▶ [Problem to work on]
Can you repeat the lines from the line with "Open the TikTok social icon" to the line with "point(28,225)", both included, and nothing else?

[Interface element records]
━━━
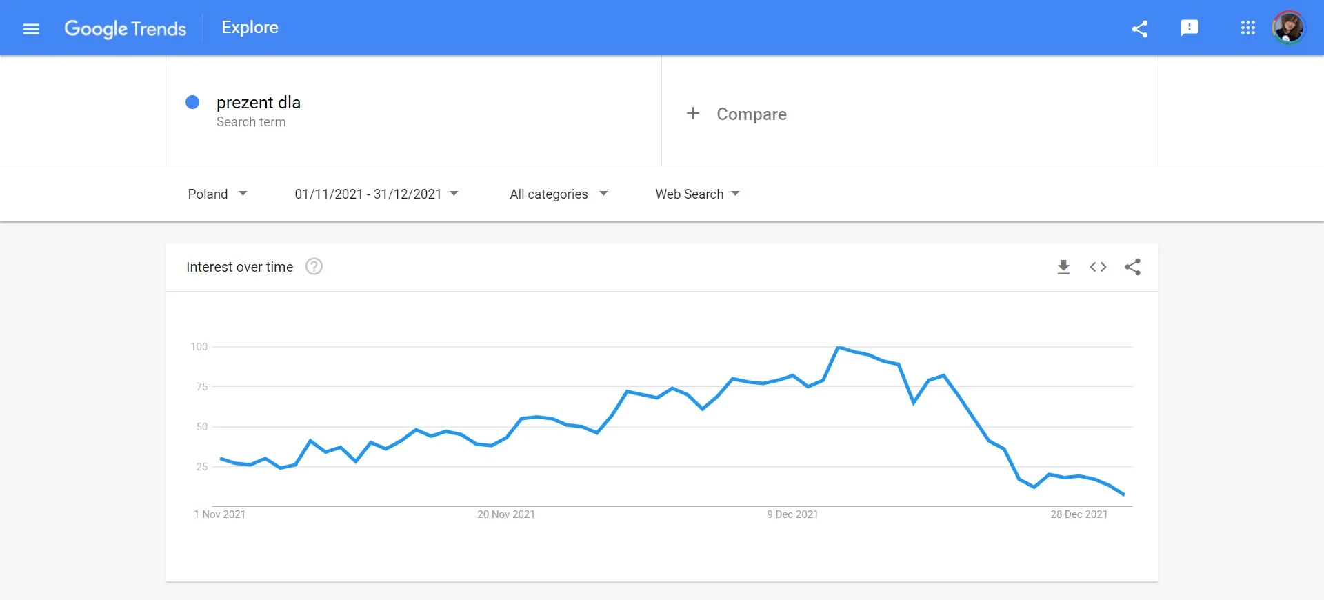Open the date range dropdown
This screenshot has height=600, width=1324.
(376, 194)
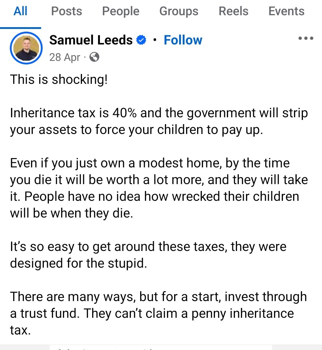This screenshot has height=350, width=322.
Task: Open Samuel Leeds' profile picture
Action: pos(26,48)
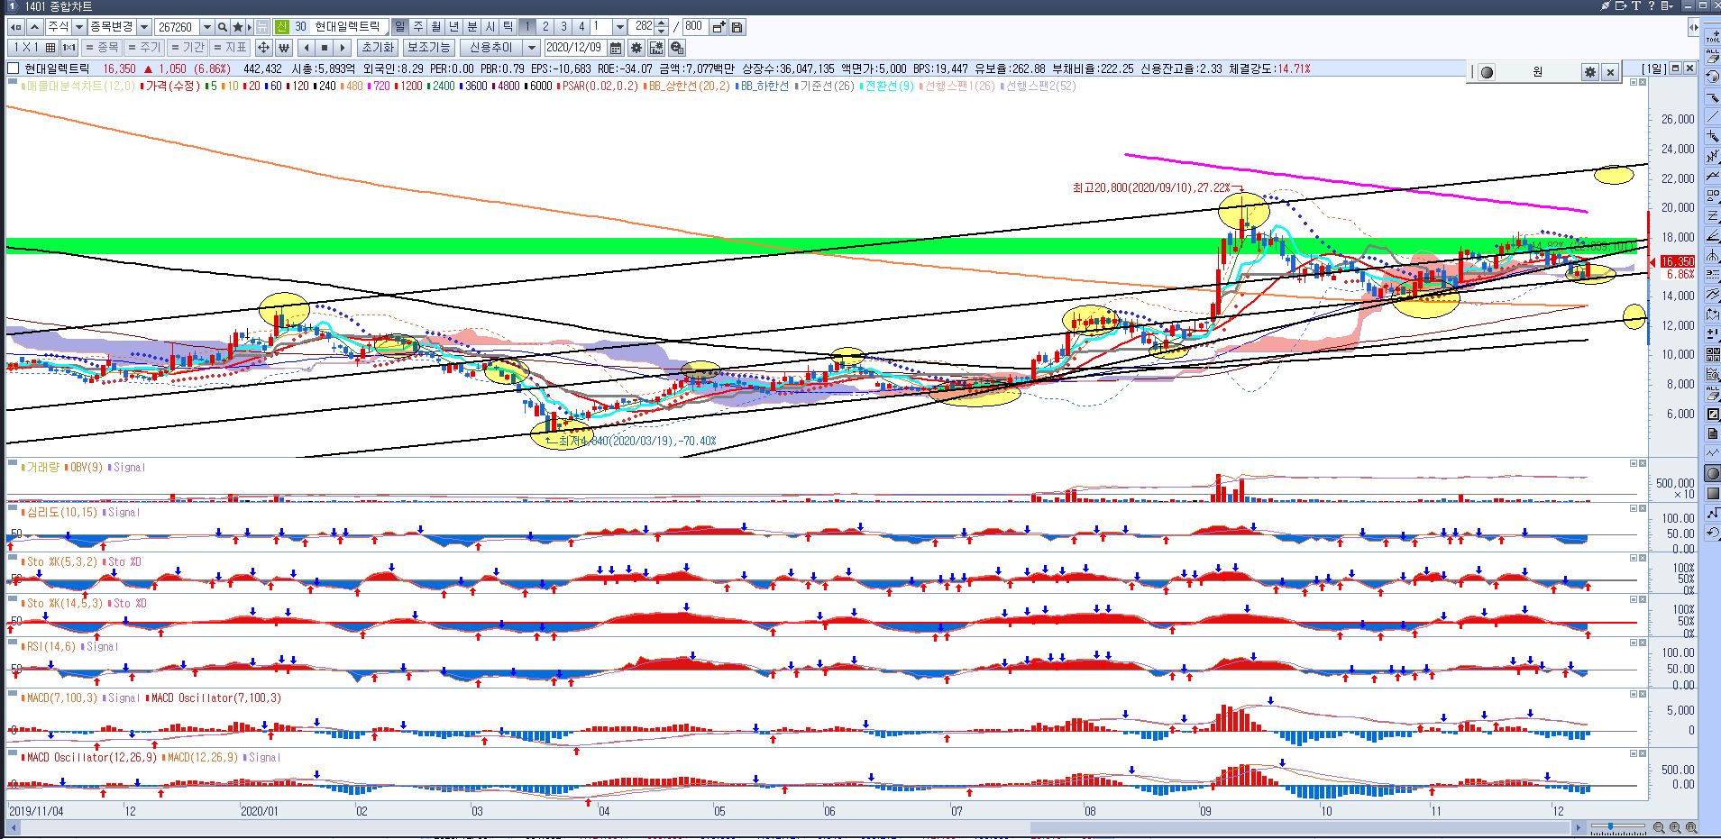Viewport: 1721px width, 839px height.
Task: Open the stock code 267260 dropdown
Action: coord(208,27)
━━━
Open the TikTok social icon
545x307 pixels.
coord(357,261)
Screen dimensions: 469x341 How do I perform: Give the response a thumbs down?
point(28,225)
━━━
▶ [Response]
Open the TikTok social icon
545x307 pixels.
coord(357,261)
Screen dimensions: 469x341 How do I perform: Give the response a thumbs down?
point(28,225)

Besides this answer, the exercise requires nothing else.